The DIY provocation Felt belongs to a tradition of metaphorically loaded feminist art/horror films, like Teeth and Ms. 45, that answer violation with violence. But for much of its slender running time, the film denies the genre kick of its predecessors, choosing instead to mirror its protagonist’s interest in turning her personal traumas into conceptual art. Just as its main character experiments with a bizarre superhero costume to work through her own confusion and anger over rape culture, so does the film, which rejects narrative demands in order to stay right with her and study her process. It’s a bold tack by director Jason Banker and his co-writer/star Amy Everson, because it immediately threatens to relegate the film to an intellectual exercise, like a companion piece to Everson’s Daily Beast essay about exploring gender and masculinity onscreen. But Felt gains clarity as Amy gains a clearer sense of purpose, and Banker and Everson have the courage to follow their outré vision all the way off the cliff.
Though Felt drifts back in time to capture the lead-up to Amy’s rape, it focuses on her erratic behavior in the aftermath, from tense conversations with her friends where they entertain revenge fantasies to solitary sessions in the woods, where she finds a private, creative outlet for her feelings. Donning a flesh-colored body suit with a burlap mask and a prosthetic penis, Amy wanders through the trees like a predatory animal, sometimes with wooden sword in hand, gaining power from the gender reversal. The film sharpens when Amy meets Kenny (Kentucker Audley) at a bar, and his earnestness lowers her defenses to the point where she accepts his romantic overtures. But is he too good to be true? Because with trust comes a dangerous vulnerability.
Too much of Felt is given over to wheel-spinning, whether in seemingly improvised dialogue scenes in bars, at a photo shoot, or in Amy tooling around in the woods. Banker and Everson rely too much on the concept to carry the film through, and it’s not until Audley comes into the picture that it picks up any kind of dramatic complexity and momentum. The extent of Amy’s psychological wounds—and the extent of the male threat, too—cannot be known until they’re tested, which gives her scenes with Kenny a tension the film doesn’t generate without that opposing force.
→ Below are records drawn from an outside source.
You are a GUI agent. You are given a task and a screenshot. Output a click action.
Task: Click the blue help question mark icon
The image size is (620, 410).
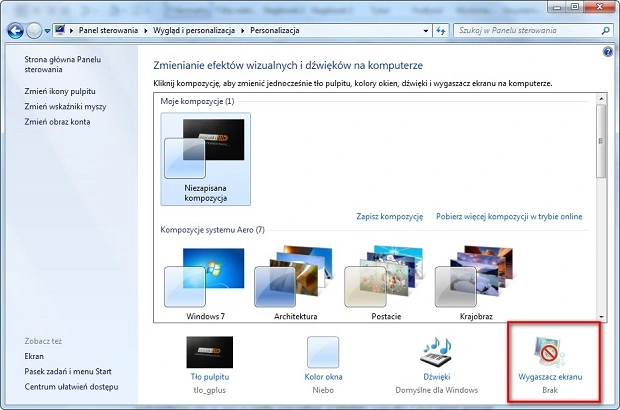(608, 51)
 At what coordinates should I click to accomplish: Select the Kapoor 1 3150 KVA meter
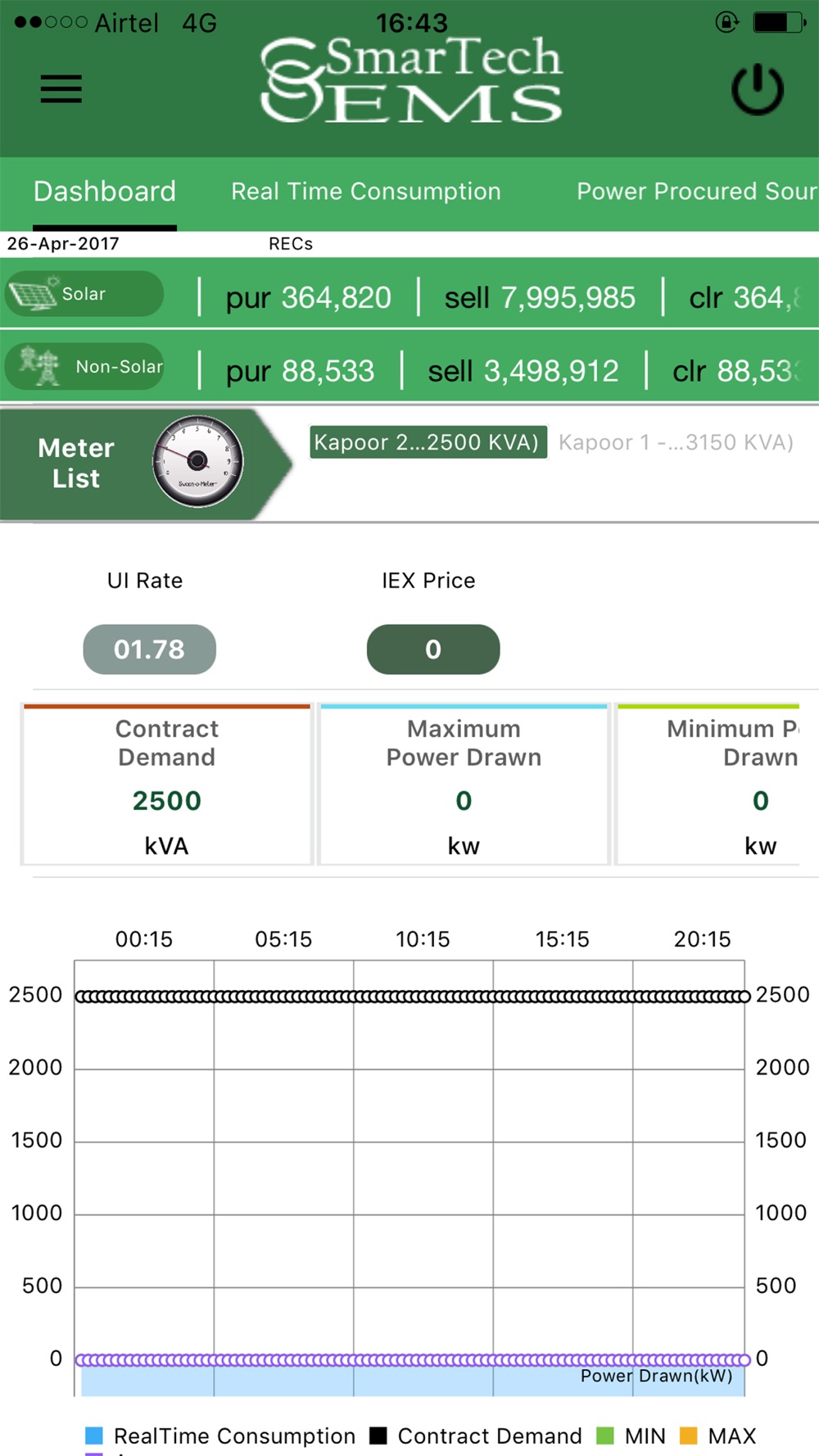point(676,442)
Kenny’s sensitivity toward Amy naturally stokes some suspicion over when the other shoe is going to drop, and once it does, Felt goes to startling extremes. But the film’s alignment with Amy’s perspective is accompanied by some ambiguity about the rightness of her actions. The payoff may be predictable, but Banker and Everson are refreshingly unclear about how they—and viewers—feel about it. They just stay true to their protagonist’s feelings, see their premise through to the end, and leave it others to sort out. For a thesis-statement of a movie, that’s the riskiest possible conclusion.